Reform des Wohngeldes: Auswirkungen auf Haushalte

Die Bau­mi­ni­sterin Verena Hubertz plant eine Reform des Wohn­geldes, die viele Diskussionen auslöst. Ziel ist es, die Ausgaben des Bundes zu senken. Im nächsten Jahr sollen die Ausgaben um 738 Millionen Euro reduziert werden. Dies betrifft vor allem Haushalte mit geringem Einkommen, die das Wohn­geld benötigen, um in Städten die hohen Lebenshaltungskosten zu decken.

Ein wichtiger Punkt der Reform ist die Kürzung der Heiz­kosten­pauschale. Für Haushalte mit einer Person wird sie von 96 Euro auf die Hälfte reduziert. Außerdem wird die geplante Erhöhung des Wohn­geldes, die alle zwei Jahre stattfinden sollte, ausgesetzt. Die Berechnung des Wohn­geldes wird ebenfalls geändert. Dadurch wird ein größerer Teil des Einkommens berücksichtigt. Viele Haushalte könnten dadurch weniger oder gar kein Wohn­geld mehr bekommen. Laut Hubertz könnten bis zu einem Drittel der bisherigen Empfänger aus dem System fallen.

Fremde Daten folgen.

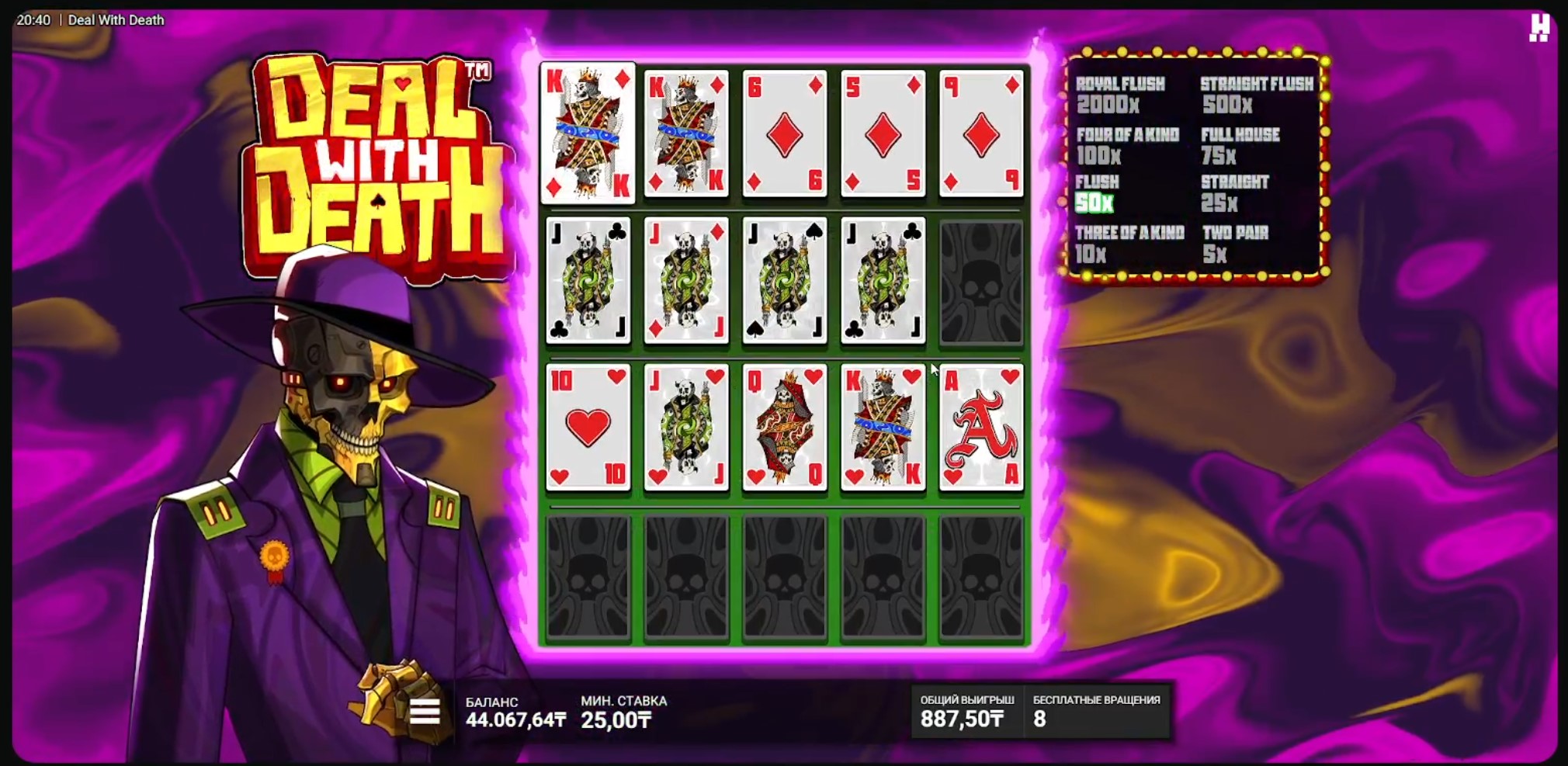Click the Hacksaw H logo icon
The height and width of the screenshot is (766, 1568).
(x=1539, y=27)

Die Opposition kritisiert die Reformpläne stark. Mayra Vriesema von den Grünen nennt die Reform eine der größten Sozialkürzungen der letzten Jahre. Sie warnt, dass viele Betroffene auf Grundsicherung oder Sozialhilfe angewiesen sein könnten. Dies würde keine Einsparungen bringen, sondern die Kosten nur verlagern. Das Bau­mi­ni­sterium rechnet mit zusätzlichen Kosten in der Grundsicherung von 192 Millionen Euro für den Bund und 33 Millionen Euro für die Kommunen im nächsten Jahr.

Obwohl die Einsparungen beim Wohn­geld ab 2027 für Bund und Länder jeweils eine Milliarde Euro betragen sollen, sind die tatsächlichen Einsparungen für die Steuerzahler geringer. Wegen der höheren Ausgaben in der Grundsicherung und Sozialhilfe betragen sie nur 1,47 Milliarden Euro. Die Reform, die von der Bau­mi­ni­sterin als schmerzhaft bezeichnet wird, wirft Fragen zur sozialen Gerechtigkeit und zur langfristigen finanziellen Entlastung des Bundes auf.

Vokabeln

  • Lebenshaltungskosten - cost of living - Kosten für das tägliche Leben in einer Stadt.
  • Grundsicherung - basic income support - Finanzielle Hilfe für Menschen mit geringem Einkommen.
  • Sozialhilfe - social assistance - Staatliche Unterstützung für Bedürftige.
  • Einsparungen - savings - Reduzierung von Ausgaben.

Vereinfachter Artikel zu Lernzwecken.